The attack, which left two dead and five injured, occurred in the center of San Salvador, less than a month before the legislative elections and a few days after Salvadoran President Nayib Bukele criticized the peace accords , signed in 1992, between the army and the FMLN to end the civil war.

The three suspects were employed at the Salvadoran health ministry, Attorney General Raul Melara told a press conference on Wednesday.

Diego Alvarado Peña, an agent of the ministry, Hector Castaneda, a driver, and Roberto Carlos Coto, a security guard, were charged with “aggravated homicide and attempted homicide”, he said. Only Mr. Alavardo Peña could not appear, being hospitalized after being wounded by bullets.

The two victims of the attack, FMLN activists, were found with their bodies riddled with bullets as they drove the campaign trailer for the February 28 poll.

“Whatever their political sympathy, it is two Salvadorans who died on Sunday and we should all be dismayed,” said the prosecutor, adding that the US federal police, the FBI, had offered to help “contribute” to the investigation.

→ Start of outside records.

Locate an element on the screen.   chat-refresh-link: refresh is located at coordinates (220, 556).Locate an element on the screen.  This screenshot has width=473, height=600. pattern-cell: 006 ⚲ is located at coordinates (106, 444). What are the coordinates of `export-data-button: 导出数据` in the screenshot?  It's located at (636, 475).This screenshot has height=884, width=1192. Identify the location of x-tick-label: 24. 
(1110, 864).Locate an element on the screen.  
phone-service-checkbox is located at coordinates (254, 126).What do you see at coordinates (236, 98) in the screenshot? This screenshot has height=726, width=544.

After the violence, the Supreme Electoral Court of El Salvador asked the UN, the European Union (EU) and the Organization of American States (OAS) on Tuesday to send their observers earlier than scheduled for the poll.

Some 5.4 million Salvadorians are called to elect the 84 deputies of the unicameral congress and the 262 mayors of the country and their municipal councils.

A dozen parties are participating in this election, including the Nuevas Ideas (New Ideas, NI) party, led by President Bukele, in the polls.

The president had decided in mid-January to put an end to the commemorations of the peace agreements that ended the civil war that had ravaged El Salvador for 12 years, establishing in their place a day of victims.